Before thinking that’s just a face-saving dodge on the pope’s behalf, let’s take a historical comparison. Back in April 1987, another pope made a trip to a country ruled by a police state, which was considered one of the world’s worst human rights offenders at the time. Speaking to reporters aboard the papal plane en route to Chile under Augusto Pinochet, Pope John Paul II referred to the military strongman as a “dictator,” raising hopes that the pontiff would lead an aggressive charge against Pinochet’s regime once he landed.
Inside the country, however, the pontiff was more discreet, avoiding any directly confrontational rhetoric. He even agreed to step out onto the balcony of “La Moneda,” Chile’s presidential palace, with Pinochet, thereby granting him a precious photo-op. It was a controversial gesture, since that balcony is the spot where democratically elected presidents of Chile had traditionally received visiting nobility to present them to the cheering masses.
When Pope John Paul II chided Chilean priests to avoid “the temptation to identify with parties or political positions,” some in the country thought he was telling the anti-Pinochet opposition to dial it down. As it turns out, however, this was hardly Pope John Paul II pulling his punches.
We now know that he was firm with Pinochet behind closed doors, pushing him to resign quickly and restore democratic rule. Within six months, Pinochet legalized opposition parties and agreed to a referendum on his rule, and one year after that the Pinochet regime was over.
Granted, comparing Chile in 1987 and Myanmar in 2017 is apples and oranges. Three decades ago, Chile was still a fervently and overwhelmingly Catholic nation in which a pope wielded enormous influence. Myanmar is a largely Buddhist society, in which a pope is more a curiosity than a kingmaker.
Still, all analogies are inexact.
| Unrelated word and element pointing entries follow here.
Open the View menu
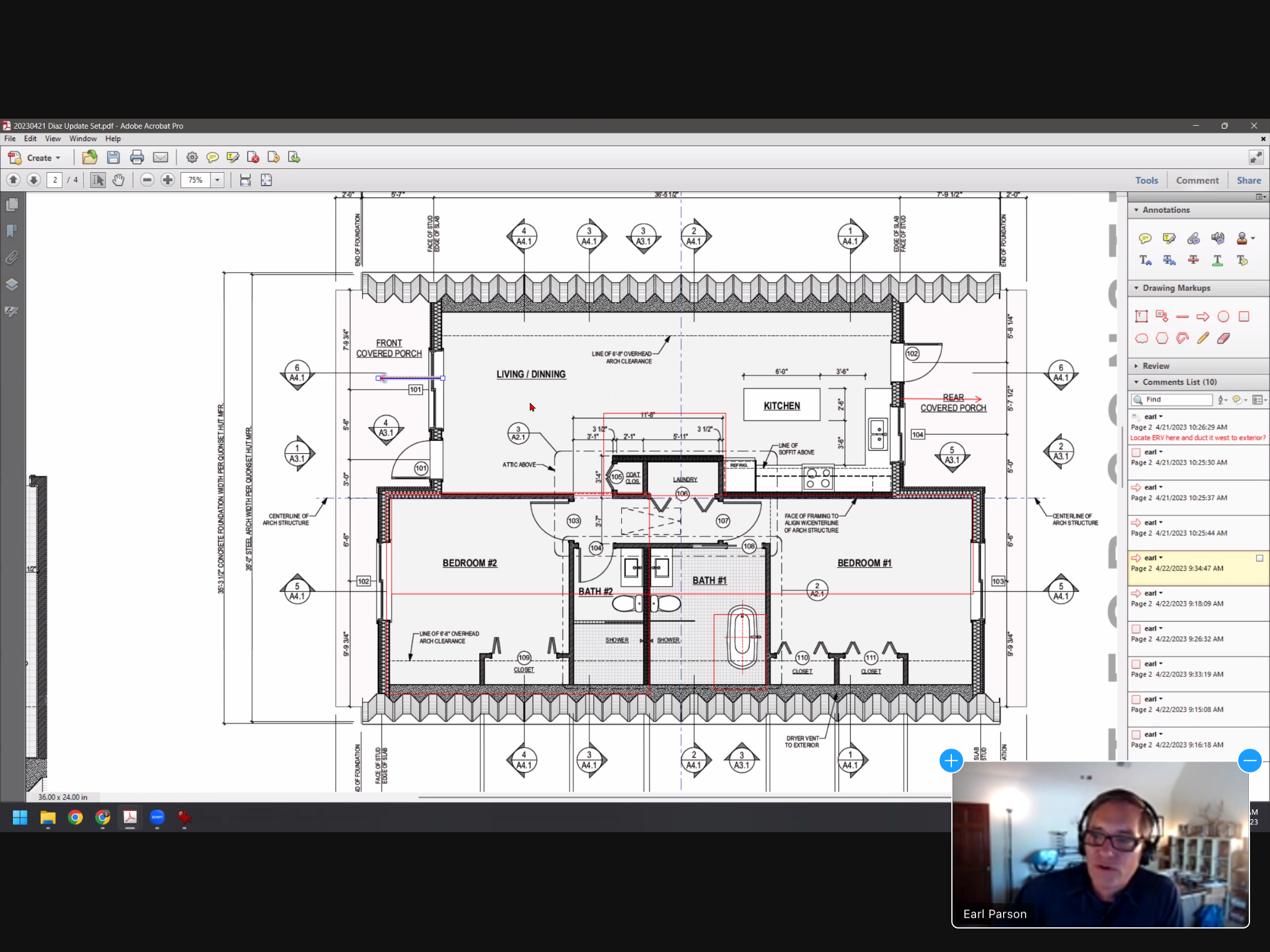 52,139
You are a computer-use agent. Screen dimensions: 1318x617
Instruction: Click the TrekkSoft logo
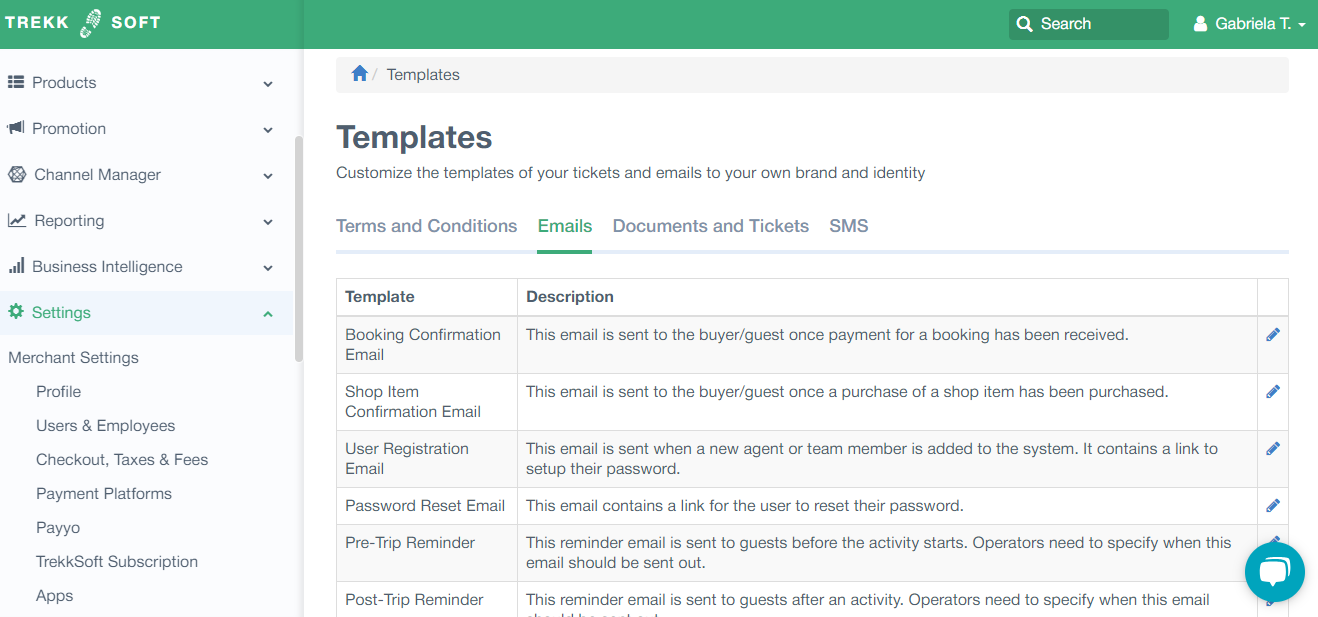82,23
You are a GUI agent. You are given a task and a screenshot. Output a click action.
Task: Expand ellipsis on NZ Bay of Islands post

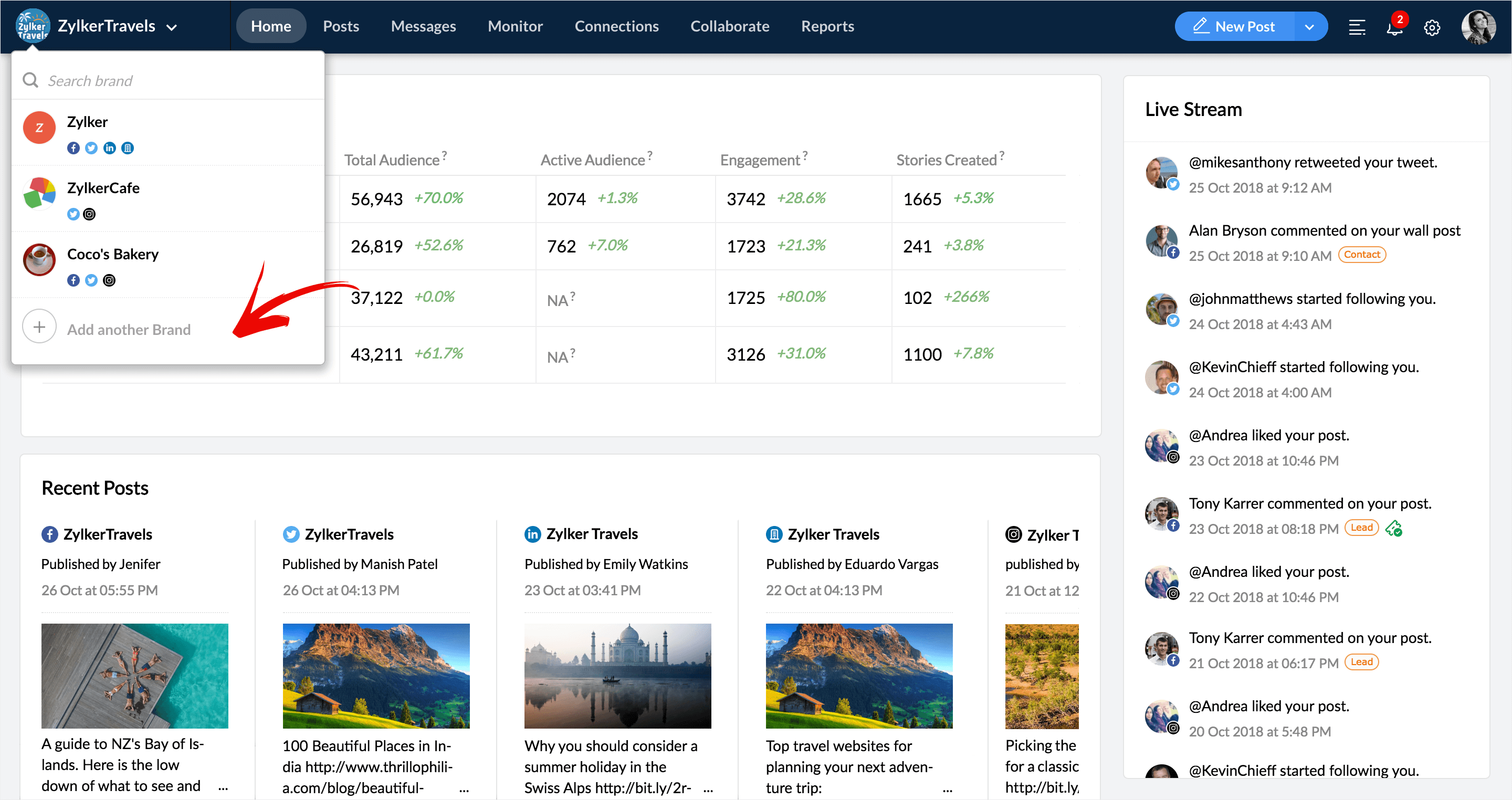[x=223, y=788]
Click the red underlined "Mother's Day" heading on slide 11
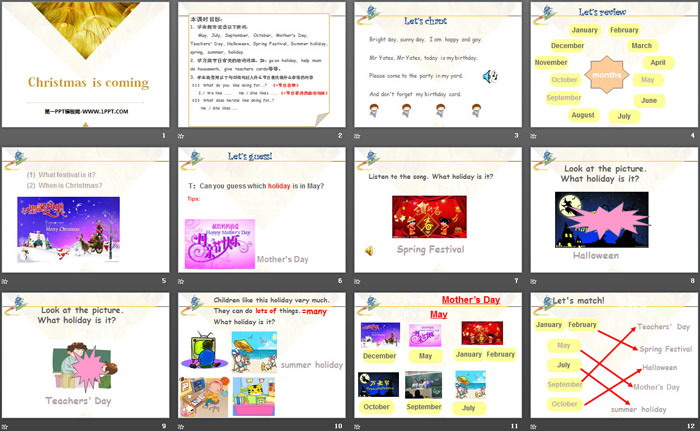The width and height of the screenshot is (700, 431). [x=471, y=299]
The point is that we don’t know what carrots or sticks Pope Francis may have dangled in private, and therefore we can’t assess the long-term impact of his three-day trip simply on the basis of one loaded word he chose not to use in public.
It’s worth noting that amid the frenzy over whether Pope Francis would drop the “R” word, it’s been largely overlooked that he’s also not said anything publicly about the fate of Myanmar’s suffering Christian minority. For instance, members of the Chin tribe, the lone group among the country’s major ethnicities to largely embrace Christianity, complain of routine harassment, persecution and government policies seemingly designed to leave them in chronic poverty.
Perhaps the pope’s logic for not saying any of this out loud was the same as with the Rohingya, i.e., not wanting to make things worse in the name of making them better. In any event, if Pope Francis declined to press publicly for the rights and safety of his own flock in Myanmar, then his caution about the Rohingya may be even more comprehensible.